[Data items]
◇ ◇ ◇ ◇ ◇ ◇ ◇

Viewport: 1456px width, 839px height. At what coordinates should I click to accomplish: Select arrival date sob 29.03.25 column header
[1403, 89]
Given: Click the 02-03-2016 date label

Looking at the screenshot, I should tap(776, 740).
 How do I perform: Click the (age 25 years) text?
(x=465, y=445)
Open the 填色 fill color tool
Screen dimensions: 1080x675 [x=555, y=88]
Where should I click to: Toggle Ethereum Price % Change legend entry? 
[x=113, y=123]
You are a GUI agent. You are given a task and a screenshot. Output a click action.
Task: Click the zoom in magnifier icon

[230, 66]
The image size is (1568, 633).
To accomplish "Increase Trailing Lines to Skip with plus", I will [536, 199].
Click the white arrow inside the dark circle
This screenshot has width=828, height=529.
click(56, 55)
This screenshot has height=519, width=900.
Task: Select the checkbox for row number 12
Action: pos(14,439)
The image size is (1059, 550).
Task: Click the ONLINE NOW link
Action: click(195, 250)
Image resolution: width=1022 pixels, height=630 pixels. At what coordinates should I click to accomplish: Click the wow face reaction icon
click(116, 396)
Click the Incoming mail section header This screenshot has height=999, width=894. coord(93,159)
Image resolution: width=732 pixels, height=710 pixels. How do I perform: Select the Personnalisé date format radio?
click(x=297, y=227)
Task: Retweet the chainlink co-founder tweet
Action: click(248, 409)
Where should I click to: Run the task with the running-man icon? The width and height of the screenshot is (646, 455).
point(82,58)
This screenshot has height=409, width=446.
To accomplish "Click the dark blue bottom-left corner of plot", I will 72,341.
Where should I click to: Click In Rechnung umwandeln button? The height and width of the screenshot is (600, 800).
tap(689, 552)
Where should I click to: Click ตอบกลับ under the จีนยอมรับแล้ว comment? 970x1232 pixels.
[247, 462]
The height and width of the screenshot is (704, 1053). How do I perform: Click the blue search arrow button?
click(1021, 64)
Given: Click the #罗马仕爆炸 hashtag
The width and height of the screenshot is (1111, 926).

◇ ◇ ◇ ◇ ◇ ◇ ◇

The answer must be an exact copy of every record above.

Solution to the exercise
Viewport: 1456px width, 839px height. At what coordinates should I click to accomplish: Select arrival date sob 29.03.25 column header
[1403, 89]
Given: Click the 02-03-2016 date label

Looking at the screenshot, I should tap(776, 740).
 How do I perform: Click the (age 25 years) text?
(x=465, y=445)
Open the 填色 fill color tool
Screen dimensions: 1080x675 [x=555, y=88]
Where should I click to: Toggle Ethereum Price % Change legend entry? 
[x=113, y=123]
You are a GUI agent. You are given a task and a screenshot. Output a click action.
Task: Click the zoom in magnifier icon

[230, 66]
The image size is (1568, 633).
To accomplish "Increase Trailing Lines to Skip with plus", I will [536, 199].
Click the white arrow inside the dark circle
This screenshot has width=828, height=529.
click(56, 55)
This screenshot has height=519, width=900.
Task: Select the checkbox for row number 12
Action: pos(14,439)
The image size is (1059, 550).
Task: Click the ONLINE NOW link
Action: click(195, 250)
Image resolution: width=1022 pixels, height=630 pixels. At what coordinates should I click to accomplish: Click the wow face reaction icon
click(116, 396)
Click the Incoming mail section header This screenshot has height=999, width=894. coord(93,159)
Image resolution: width=732 pixels, height=710 pixels. How do I perform: Select the Personnalisé date format radio?
click(x=297, y=227)
Task: Retweet the chainlink co-founder tweet
Action: click(248, 409)
Where should I click to: Run the task with the running-man icon? The width and height of the screenshot is (646, 455).
point(82,58)
This screenshot has height=409, width=446.
To accomplish "Click the dark blue bottom-left corner of plot", I will 72,341.
Where should I click to: Click In Rechnung umwandeln button? The height and width of the screenshot is (600, 800).
tap(689, 552)
Where should I click to: Click ตอบกลับ under the จีนยอมรับแล้ว comment? 970x1232 pixels.
[247, 462]
The height and width of the screenshot is (704, 1053). How do I perform: Click the blue search arrow button?
click(1021, 64)
Given: Click the #罗马仕爆炸 hashtag
The width and height of the screenshot is (1111, 926).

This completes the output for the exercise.